In many cases, facility fees are the only source of income hospitals have to pay the clinical and support staff that take care of patients in clinics.
CHA Contact: Joshua Ewing, CHA vice president of government affairs | [email protected]
When a patient seeks outpatient care, their bill will have two components. The first, known as a provider fee, pays the doctor for their time. The second is a facility fee, which may or may not be labeled as such on the bill. Any charges for an office visit and/or procedures will include a facility fee. Those charges are what pay the staff that provide care.
Unlike independent clinics, hospital outpatient clinics are required to bill facility fees and provider fees separately by the Centers for Medicare and Medicaid Services and many private insurance carriers.
HB 23-1215 had a direct impact on hospitals, starting July 1, 2024, related to facility fees for preventive services, billing disclosures, and change of ownership:
- Preventive Services: A provider or health system cannot charge, bill, or collect a facility fee directly from a patient that is not covered by a patient’s insurance for preventive health care services in accordance with state and federal law.

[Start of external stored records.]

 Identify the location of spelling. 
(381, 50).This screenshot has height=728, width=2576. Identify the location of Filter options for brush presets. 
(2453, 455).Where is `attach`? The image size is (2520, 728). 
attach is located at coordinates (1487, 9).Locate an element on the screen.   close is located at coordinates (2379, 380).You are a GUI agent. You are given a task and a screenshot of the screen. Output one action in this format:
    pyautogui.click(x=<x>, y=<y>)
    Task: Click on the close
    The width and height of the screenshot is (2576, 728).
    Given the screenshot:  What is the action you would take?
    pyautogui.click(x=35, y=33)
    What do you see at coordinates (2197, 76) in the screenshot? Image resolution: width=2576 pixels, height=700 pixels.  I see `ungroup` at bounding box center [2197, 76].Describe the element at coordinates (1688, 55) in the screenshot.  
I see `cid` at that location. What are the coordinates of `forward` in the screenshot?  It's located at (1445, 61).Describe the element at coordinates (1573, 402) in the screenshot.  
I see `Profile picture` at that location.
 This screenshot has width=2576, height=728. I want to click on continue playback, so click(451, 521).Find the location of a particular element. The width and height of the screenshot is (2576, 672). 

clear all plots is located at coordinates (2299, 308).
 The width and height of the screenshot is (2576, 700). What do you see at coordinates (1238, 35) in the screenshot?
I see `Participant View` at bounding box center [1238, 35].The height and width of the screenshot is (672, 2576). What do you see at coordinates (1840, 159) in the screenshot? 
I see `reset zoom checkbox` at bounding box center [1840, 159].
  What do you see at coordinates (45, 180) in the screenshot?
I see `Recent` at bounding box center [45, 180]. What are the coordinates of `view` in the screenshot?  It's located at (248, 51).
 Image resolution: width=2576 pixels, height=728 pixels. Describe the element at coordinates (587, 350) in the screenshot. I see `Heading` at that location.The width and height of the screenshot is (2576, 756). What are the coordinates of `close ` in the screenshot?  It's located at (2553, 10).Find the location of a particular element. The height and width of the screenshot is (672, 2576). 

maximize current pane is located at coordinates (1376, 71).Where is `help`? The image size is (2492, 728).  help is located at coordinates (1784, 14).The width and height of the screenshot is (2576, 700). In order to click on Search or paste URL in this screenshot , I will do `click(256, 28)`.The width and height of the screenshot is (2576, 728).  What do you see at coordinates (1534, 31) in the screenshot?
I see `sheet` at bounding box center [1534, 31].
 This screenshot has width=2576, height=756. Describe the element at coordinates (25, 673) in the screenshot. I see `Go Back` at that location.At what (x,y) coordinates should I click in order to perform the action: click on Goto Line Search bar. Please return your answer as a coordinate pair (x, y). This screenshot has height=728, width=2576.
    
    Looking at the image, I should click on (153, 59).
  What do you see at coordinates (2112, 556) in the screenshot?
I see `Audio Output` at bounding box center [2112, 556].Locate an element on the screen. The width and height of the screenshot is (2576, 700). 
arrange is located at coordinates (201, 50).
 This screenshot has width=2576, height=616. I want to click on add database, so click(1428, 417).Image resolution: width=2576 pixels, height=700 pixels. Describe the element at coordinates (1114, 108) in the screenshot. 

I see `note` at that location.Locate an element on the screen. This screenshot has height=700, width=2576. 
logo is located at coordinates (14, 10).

This section does not apply to critical access hospitals, sole community hospitals (or affiliated clinics) in rural or frontier areas, or Denver Health.
- Billing Disclosures: Providers affiliated with or owned by a hospital or health system must provide a notice to patients that a facility fee may be charged as well as the amount of the facility fee at the time an appointment is scheduled as well as when the service is provided.
- Change of Ownership: A health facility newly affiliated with or owned by a hospital or health system must provide written notice to each patient seen within the previous year noting the change of ownership and that the patient may be billed for a facility fee. Facility fees cannot be collected until at least 30 days after the notice is mailed.
HB 23-1215 requires a report on the impact of hospital facility fees in Colorado to be delivered to the General Assembly by Oct. 1, 2024. The report will be overseen by a steering committee that includes representatives from consumer advocacy groups, hospitals, independent outpatient facilities, insurers, and the state’s Medicaid agency.